Just another reminder of the part of the job she hated most: the waiting and the researching. But it had to be done. Soon she’d have an opening and she’d take it. And it would be thanks to doing the parts of the job she hated.
As she drank what passed for coffee on this world though, she realized she was wrong. There was an even worse part of the job for her. Local cuisine. She’d traveled nearly all of Coventry Province and a few places beyond either for training or work, and this was easily the worst coffee she’d ever had.

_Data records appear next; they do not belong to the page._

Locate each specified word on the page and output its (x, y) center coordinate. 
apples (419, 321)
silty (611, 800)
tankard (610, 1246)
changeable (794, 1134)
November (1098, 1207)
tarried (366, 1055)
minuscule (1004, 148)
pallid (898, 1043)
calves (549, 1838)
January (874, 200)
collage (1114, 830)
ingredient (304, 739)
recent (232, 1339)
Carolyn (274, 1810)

As she drank it, she filed another entry for the article she was supposed to be working on as part of her cover. The best part was it was real. Some misguided fool really was trying to stir up tourism this close to the invasion corridor this close to the Periphery and it was child’s play to convince them she was the woman for the job. She could be here for another six months on this current identity before she would have to figure something out. Which was plenty of time for her to come up with something if she needed to, but she doubted she’d be on Kowloon that long.
***
White Rabbit Ferry Transfer Point, Boojum Moon system…Elijah met her at the airlock with a kiss. "How was your visit?" he asked.
"It was
amazing, Eli!!" she enthused. "Everyone was so
nice!!"
He gave her a look. "Everyone??" he asked skeptically.
She rolled her eyes. "Okay, so your cousins at the station were kind of cold… And Sov Randall Sithers 344 wasn't kind when he berated me for poor suit discipline in front of the children."
"That sounds more realistic. Randay's got no tact in his entire body, and from what Grandpa used to say when I was a little kid? The man never did." Eli smiled and hugged his fiancée, "I've been missing you, you know that, right?"
"It was only a few weeks!" she squeaked. "Did you get the business done?"
"Still waiting for the Archon's official okey-dokey, but the Navy's agreed to most of it," he told her. "And we've finished Forge seven, and finished pre-run tests. I was only waiting for the ship you rode in from Snark on."
"What's on it?"
"One hundred seventy thousand tons of grade one Germanium from the processor," he told her. "About as much straight mineral wealth as you'll find concentrated anywhere short of Alarion. We'll be ready when Her Majesty drops the buy-order."
They floated through the transfer station to the Boojum-Kowloon Ferry ship.
"So what paid for it?" she asked.
"Eight hundred tons of process-treated Oakhogany, twelve thousand processed steer carcasses, and half a million liters of sewer sludge and manure mix from the Plateau," he said. "They'll be using that last bit at Boojum Two, for the agricultural dome project. I'll be finished paying it when the Barleycornia seed is delivered in May. Sov Nghien is trying to get grain going in the five-card Crater project. I have my doubts. I don't think they'll be able to get decent harvests without hiring an agricultural geneticist, but hey, I'm not a farmer." He smiled.
She hugged close to him as they floated through a connecting lock to the Ferry vessel. "Where to next?"
"Hatter. This is one of those 'it would be nicer if my brothers had lived' moments. I have to step in to handle a claim dispute between two of the Mining families. We're bringing bribes. We'll pick those up at the Kowloon-White Rabbit Lagrange."
"What's the dispute?"
"Unclear as hell, but I figure if I bribe them with the good stuff, they'll clear it up for me so I can render a ruling. I'll likely need to talk to Nedry about why he can't manage a claim dispute without me stepping in. He's been their alderman since before I was born. They just kept re-electing him."